┌─ PASSAGE CITÉ

La position dominante sur l'île du groupe Rubis est évoquée, avec une "configuration oligopolistique du secteur de la distribution des carburants" qui "ne semble pas pouvoir être contestée par l’entrée d’enseignes à bas coûts ou de la grande distribution". La raison invoquée ? "Ces modèles de distribution de carburants à plus bas prix" ne se révèlent "pas favorisés par les pouvoirs publics locaux, qui privilégient le maintien du maillage territorial des stations-services de l’île, dont certaines constituent parfois le seul commerce de proximité dans certaines zones de montagne." En décembre dernier, l'Autorité de la concurrence a annoncé s'être "saisie d'office" afin de déterminer l'existence potentielle de pratiques anticoncurrentielles.

└─
┌─ DONNÉES FOURNIES

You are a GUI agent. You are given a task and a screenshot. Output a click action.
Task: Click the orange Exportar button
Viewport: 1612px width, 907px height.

└─
┌─ DONNÉES FOURNIES

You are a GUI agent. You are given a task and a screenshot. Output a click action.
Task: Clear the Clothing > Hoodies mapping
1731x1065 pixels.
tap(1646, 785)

└─
┌─ DONNÉES FOURNIES

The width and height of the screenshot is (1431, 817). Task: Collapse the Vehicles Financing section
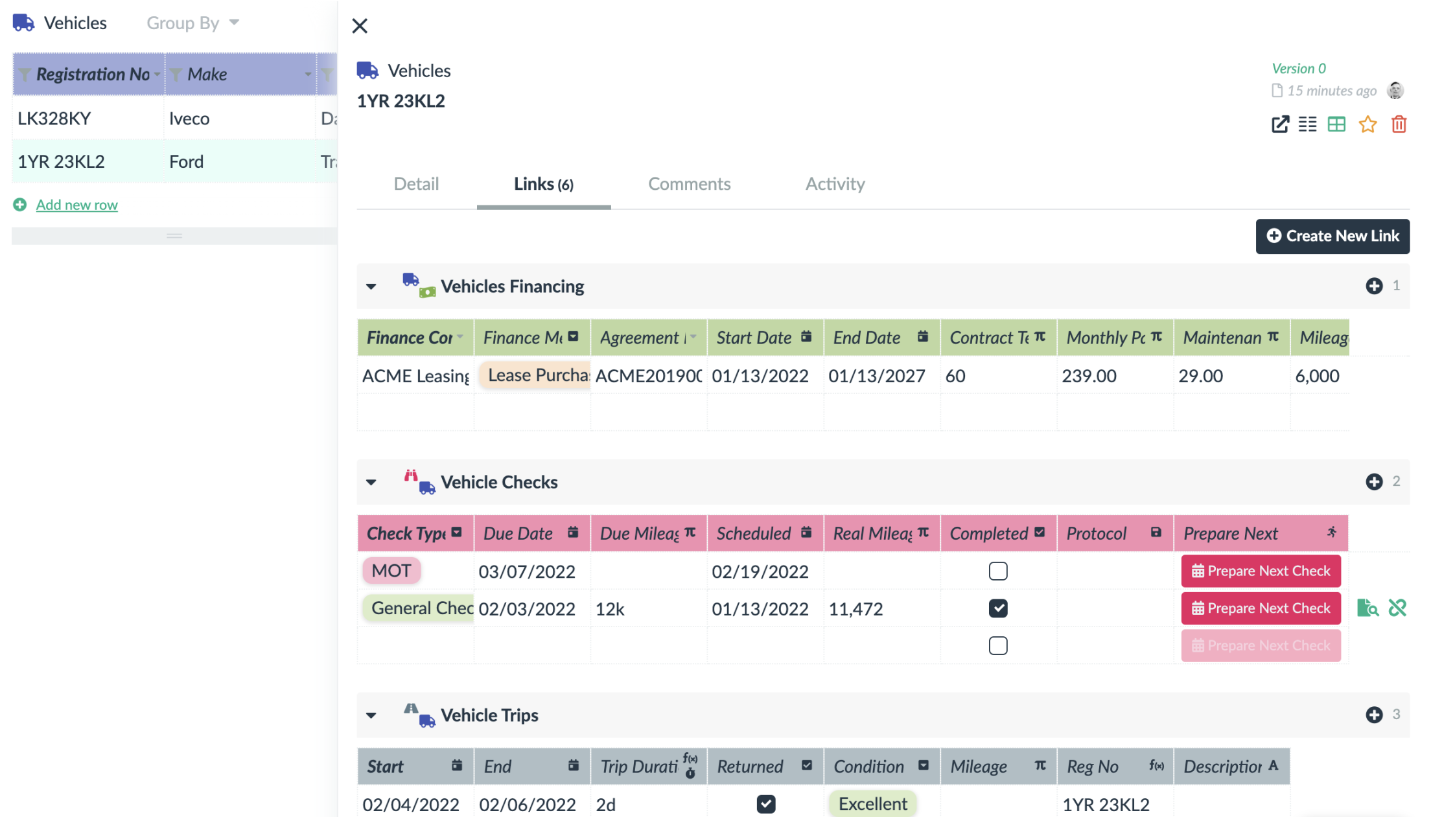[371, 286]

└─

> _EXERCICES_
**1)** D'après le passage sur la distribution des carburants, qu'a annoncé l'Autorité de la concurrence en décembre dernier ?
**2)** Relevez chaque ligne des enregistrements qui contient la chaîne "height", en tenant compte de la casse.
Le passage sur la distribution des carburants et les enregistrements n'ont aucun lien entre eux.

> _CORRIGÉS_
**1)** Elle a annoncé s'être saisie d'office afin de déterminer l'existence potentielle de pratiques anticoncurrentielles.

**2)**
Viewport: 1612px width, 907px height.
The width and height of the screenshot is (1431, 817). Task: Collapse the Vehicles Financing section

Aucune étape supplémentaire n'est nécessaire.